Stored data
++++++++

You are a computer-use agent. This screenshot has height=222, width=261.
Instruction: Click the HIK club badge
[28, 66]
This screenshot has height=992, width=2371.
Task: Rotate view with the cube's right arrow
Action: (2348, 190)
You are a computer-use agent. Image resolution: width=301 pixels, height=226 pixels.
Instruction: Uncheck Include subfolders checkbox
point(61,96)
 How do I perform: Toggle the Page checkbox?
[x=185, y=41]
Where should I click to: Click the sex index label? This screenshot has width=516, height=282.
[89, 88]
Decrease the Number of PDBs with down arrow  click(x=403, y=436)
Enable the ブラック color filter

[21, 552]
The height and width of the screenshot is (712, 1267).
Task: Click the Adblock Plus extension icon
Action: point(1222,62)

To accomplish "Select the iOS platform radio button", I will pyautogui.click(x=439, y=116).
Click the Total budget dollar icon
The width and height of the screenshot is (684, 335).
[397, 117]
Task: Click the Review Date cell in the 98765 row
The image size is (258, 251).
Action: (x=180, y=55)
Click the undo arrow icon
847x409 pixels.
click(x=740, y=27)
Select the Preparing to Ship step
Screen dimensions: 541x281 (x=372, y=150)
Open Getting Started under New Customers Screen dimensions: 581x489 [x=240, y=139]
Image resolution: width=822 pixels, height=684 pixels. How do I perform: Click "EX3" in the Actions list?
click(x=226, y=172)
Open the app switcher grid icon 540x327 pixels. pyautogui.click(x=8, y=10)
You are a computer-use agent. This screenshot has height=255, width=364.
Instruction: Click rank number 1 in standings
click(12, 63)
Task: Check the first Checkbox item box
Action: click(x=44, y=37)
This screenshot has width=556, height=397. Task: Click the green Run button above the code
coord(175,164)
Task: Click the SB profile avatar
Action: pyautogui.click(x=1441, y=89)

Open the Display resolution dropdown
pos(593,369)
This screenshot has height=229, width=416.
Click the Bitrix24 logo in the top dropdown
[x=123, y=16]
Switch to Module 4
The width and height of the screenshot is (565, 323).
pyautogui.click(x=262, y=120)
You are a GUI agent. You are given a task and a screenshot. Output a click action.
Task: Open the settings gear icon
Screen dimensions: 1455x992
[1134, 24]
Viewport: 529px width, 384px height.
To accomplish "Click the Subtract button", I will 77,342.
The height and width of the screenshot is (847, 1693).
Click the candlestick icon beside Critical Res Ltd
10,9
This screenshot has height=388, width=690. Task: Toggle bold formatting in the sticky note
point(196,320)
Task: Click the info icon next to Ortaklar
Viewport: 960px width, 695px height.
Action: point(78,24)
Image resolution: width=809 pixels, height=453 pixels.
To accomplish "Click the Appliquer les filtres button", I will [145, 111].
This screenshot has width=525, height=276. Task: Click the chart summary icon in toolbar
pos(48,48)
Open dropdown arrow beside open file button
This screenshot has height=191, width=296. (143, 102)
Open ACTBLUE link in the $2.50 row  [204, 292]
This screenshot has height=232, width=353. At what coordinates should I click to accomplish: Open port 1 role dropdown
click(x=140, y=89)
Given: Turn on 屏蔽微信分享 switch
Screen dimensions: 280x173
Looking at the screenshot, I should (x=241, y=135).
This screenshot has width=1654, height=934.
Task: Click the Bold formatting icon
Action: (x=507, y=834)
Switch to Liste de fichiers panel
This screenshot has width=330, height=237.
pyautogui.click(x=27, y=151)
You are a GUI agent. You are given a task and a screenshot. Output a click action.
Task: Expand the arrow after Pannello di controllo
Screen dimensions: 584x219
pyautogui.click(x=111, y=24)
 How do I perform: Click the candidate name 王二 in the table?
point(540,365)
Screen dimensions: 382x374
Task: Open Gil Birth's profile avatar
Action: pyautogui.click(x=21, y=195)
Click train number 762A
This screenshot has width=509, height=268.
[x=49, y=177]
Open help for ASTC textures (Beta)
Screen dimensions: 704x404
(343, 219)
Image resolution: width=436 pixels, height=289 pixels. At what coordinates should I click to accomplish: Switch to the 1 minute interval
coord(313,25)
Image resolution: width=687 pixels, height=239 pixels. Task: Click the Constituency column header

++++++++

▶ _Instructions to follow_
Rewrite the material above, substituting "screen assistant" for every instance of "computer-use agent" and keeping everything else the same.

▶ _In response_
You are a screen assistant. This screenshot has height=222, width=261.
Instruction: Click the HIK club badge
[28, 66]
This screenshot has height=992, width=2371.
Task: Rotate view with the cube's right arrow
Action: (2348, 190)
You are a screen assistant. Image resolution: width=301 pixels, height=226 pixels.
Instruction: Uncheck Include subfolders checkbox
point(61,96)
 How do I perform: Toggle the Page checkbox?
[x=185, y=41]
Where should I click to: Click the sex index label? This screenshot has width=516, height=282.
[89, 88]
Decrease the Number of PDBs with down arrow  click(x=403, y=436)
Enable the ブラック color filter

[21, 552]
The height and width of the screenshot is (712, 1267).
Task: Click the Adblock Plus extension icon
Action: point(1222,62)

To accomplish "Select the iOS platform radio button", I will pyautogui.click(x=439, y=116).
Click the Total budget dollar icon
The width and height of the screenshot is (684, 335).
[397, 117]
Task: Click the Review Date cell in the 98765 row
The image size is (258, 251).
Action: (x=180, y=55)
Click the undo arrow icon
847x409 pixels.
click(x=740, y=27)
Select the Preparing to Ship step
Screen dimensions: 541x281 (x=372, y=150)
Open Getting Started under New Customers Screen dimensions: 581x489 [x=240, y=139]
Image resolution: width=822 pixels, height=684 pixels. How do I perform: Click "EX3" in the Actions list?
click(x=226, y=172)
Open the app switcher grid icon 540x327 pixels. pyautogui.click(x=8, y=10)
You are a screen assistant. This screenshot has height=255, width=364.
Instruction: Click rank number 1 in standings
click(12, 63)
Task: Check the first Checkbox item box
Action: click(x=44, y=37)
This screenshot has width=556, height=397. Task: Click the green Run button above the code
coord(175,164)
Task: Click the SB profile avatar
Action: pyautogui.click(x=1441, y=89)

Open the Display resolution dropdown
pos(593,369)
This screenshot has height=229, width=416.
Click the Bitrix24 logo in the top dropdown
[x=123, y=16]
Switch to Module 4
The width and height of the screenshot is (565, 323).
pyautogui.click(x=262, y=120)
You are a GUI agent. You are given a task and a screenshot. Output a click action.
Task: Open the settings gear icon
Screen dimensions: 1455x992
[1134, 24]
Viewport: 529px width, 384px height.
To accomplish "Click the Subtract button", I will 77,342.
The height and width of the screenshot is (847, 1693).
Click the candlestick icon beside Critical Res Ltd
10,9
This screenshot has height=388, width=690. Task: Toggle bold formatting in the sticky note
point(196,320)
Task: Click the info icon next to Ortaklar
Viewport: 960px width, 695px height.
Action: point(78,24)
Image resolution: width=809 pixels, height=453 pixels.
To accomplish "Click the Appliquer les filtres button", I will [145, 111].
This screenshot has width=525, height=276. Task: Click the chart summary icon in toolbar
pos(48,48)
Open dropdown arrow beside open file button
This screenshot has height=191, width=296. (143, 102)
Open ACTBLUE link in the $2.50 row  [204, 292]
This screenshot has height=232, width=353. At what coordinates should I click to accomplish: Open port 1 role dropdown
click(x=140, y=89)
Given: Turn on 屏蔽微信分享 switch
Screen dimensions: 280x173
Looking at the screenshot, I should (x=241, y=135).
This screenshot has width=1654, height=934.
Task: Click the Bold formatting icon
Action: (x=507, y=834)
Switch to Liste de fichiers panel
This screenshot has width=330, height=237.
pyautogui.click(x=27, y=151)
You are a GUI agent. You are given a task and a screenshot. Output a click action.
Task: Expand the arrow after Pannello di controllo
Screen dimensions: 584x219
pyautogui.click(x=111, y=24)
 How do I perform: Click the candidate name 王二 in the table?
point(540,365)
Screen dimensions: 382x374
Task: Open Gil Birth's profile avatar
Action: pyautogui.click(x=21, y=195)
Click train number 762A
This screenshot has width=509, height=268.
[x=49, y=177]
Open help for ASTC textures (Beta)
Screen dimensions: 704x404
(343, 219)
Image resolution: width=436 pixels, height=289 pixels. At what coordinates should I click to accomplish: Switch to the 1 minute interval
coord(313,25)
Image resolution: width=687 pixels, height=239 pixels. Task: Click the Constituency column header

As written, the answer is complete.